##### Data

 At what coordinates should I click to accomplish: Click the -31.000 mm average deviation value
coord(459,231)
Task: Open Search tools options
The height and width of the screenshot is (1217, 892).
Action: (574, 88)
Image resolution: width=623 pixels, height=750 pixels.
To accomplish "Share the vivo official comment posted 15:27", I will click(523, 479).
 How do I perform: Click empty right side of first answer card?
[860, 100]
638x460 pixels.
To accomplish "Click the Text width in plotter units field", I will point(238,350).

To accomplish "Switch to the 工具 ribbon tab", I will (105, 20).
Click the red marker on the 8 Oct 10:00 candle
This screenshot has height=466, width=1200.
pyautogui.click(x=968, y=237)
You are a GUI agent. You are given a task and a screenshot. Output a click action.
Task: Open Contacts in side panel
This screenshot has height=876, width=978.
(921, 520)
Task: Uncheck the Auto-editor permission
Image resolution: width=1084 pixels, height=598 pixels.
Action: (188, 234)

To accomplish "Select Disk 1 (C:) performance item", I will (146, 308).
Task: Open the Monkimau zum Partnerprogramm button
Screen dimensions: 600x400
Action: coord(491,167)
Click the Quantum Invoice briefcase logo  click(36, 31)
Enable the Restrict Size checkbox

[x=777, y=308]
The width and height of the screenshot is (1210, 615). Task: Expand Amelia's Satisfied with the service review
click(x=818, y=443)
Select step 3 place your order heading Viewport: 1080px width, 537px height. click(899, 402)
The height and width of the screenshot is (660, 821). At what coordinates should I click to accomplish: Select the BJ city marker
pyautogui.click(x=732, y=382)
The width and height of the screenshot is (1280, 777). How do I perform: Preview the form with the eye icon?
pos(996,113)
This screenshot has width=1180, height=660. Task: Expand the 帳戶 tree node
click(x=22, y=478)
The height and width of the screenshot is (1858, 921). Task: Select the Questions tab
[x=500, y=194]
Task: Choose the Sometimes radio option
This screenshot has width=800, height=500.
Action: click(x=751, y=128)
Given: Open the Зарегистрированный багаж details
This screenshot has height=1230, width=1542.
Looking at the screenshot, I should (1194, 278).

##########

◆ Instructions to follow ◆
Among the entries above, copy exactly only the lines starting with the one containing "You are a GUI" and going through the one containing "Task: Open the", both ends included.

◆ The answer ◆
You are a GUI agent. You are given a task and a screenshot. Output a click action.
Task: Open Contacts in side panel
This screenshot has height=876, width=978.
(921, 520)
Task: Uncheck the Auto-editor permission
Image resolution: width=1084 pixels, height=598 pixels.
Action: (188, 234)

To accomplish "Select Disk 1 (C:) performance item", I will (146, 308).
Task: Open the Monkimau zum Partnerprogramm button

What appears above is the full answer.